A bloodstain can also be tested to determine the blood type. There are four possible blood types: A, B, AB, and O. These various types can be distinguished from one another by virtue of the different proteins (antigens) on the surface of the blood cells. The different antigens can be recognized by specific antibodies.
Blood typing can be another powerful means of linking someone to a crime or accident scene, or exonerating them. For example, if a bloodstain at a crime scene contains Type A blood and a suspect has Type O blood, then the blood did not come from the suspect. However, because many people have the same blood type, blood typing alone cannot implicate someone.
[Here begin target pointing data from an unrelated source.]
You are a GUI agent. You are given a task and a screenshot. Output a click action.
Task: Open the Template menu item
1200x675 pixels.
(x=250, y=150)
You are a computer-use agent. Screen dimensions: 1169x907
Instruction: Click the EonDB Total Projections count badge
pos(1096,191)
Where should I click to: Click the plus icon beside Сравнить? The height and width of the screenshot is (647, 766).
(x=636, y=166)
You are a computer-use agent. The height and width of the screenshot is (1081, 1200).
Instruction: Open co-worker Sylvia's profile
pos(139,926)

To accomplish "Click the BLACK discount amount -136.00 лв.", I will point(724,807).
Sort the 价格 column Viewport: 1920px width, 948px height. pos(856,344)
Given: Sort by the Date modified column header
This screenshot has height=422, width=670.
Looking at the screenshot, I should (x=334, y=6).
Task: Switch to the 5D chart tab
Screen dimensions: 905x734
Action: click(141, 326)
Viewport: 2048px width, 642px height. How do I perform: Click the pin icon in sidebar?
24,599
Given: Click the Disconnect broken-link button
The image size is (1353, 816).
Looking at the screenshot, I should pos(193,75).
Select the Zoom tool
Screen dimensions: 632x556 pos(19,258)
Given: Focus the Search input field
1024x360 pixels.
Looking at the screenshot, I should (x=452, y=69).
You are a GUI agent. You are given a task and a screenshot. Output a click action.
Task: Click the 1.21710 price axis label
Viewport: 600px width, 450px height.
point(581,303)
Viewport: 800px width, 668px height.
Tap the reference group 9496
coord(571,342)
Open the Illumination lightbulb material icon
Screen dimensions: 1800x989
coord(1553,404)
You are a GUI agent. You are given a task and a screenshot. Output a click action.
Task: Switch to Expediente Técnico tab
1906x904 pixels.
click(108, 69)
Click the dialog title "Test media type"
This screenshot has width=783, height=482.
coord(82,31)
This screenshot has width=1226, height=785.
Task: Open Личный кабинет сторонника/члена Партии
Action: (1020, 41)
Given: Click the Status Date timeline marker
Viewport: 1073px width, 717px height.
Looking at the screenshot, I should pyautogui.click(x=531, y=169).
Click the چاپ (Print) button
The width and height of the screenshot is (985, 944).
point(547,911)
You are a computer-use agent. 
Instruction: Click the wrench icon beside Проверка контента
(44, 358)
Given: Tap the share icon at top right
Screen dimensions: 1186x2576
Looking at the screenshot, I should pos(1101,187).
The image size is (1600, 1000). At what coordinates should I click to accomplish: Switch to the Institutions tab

Blood also can possess another antigen group called the Rh factor. Individuals who produce the Rh antigen have Rh positive blood. Those who do not produce Rh antigen have Rh negative blood.
Bloodstain analysis is now recognized as a vital facet of a forensic examination. This importance is exemplified by the Royal Canadian Mounted Police (RCMP), who maintain a Crime Scene Bloodstain Section in their Forensic Support Services. This section is one of the most advanced in the world, and is the only agency that specifically trains investigators to do bloodstain analyses at a crime scene.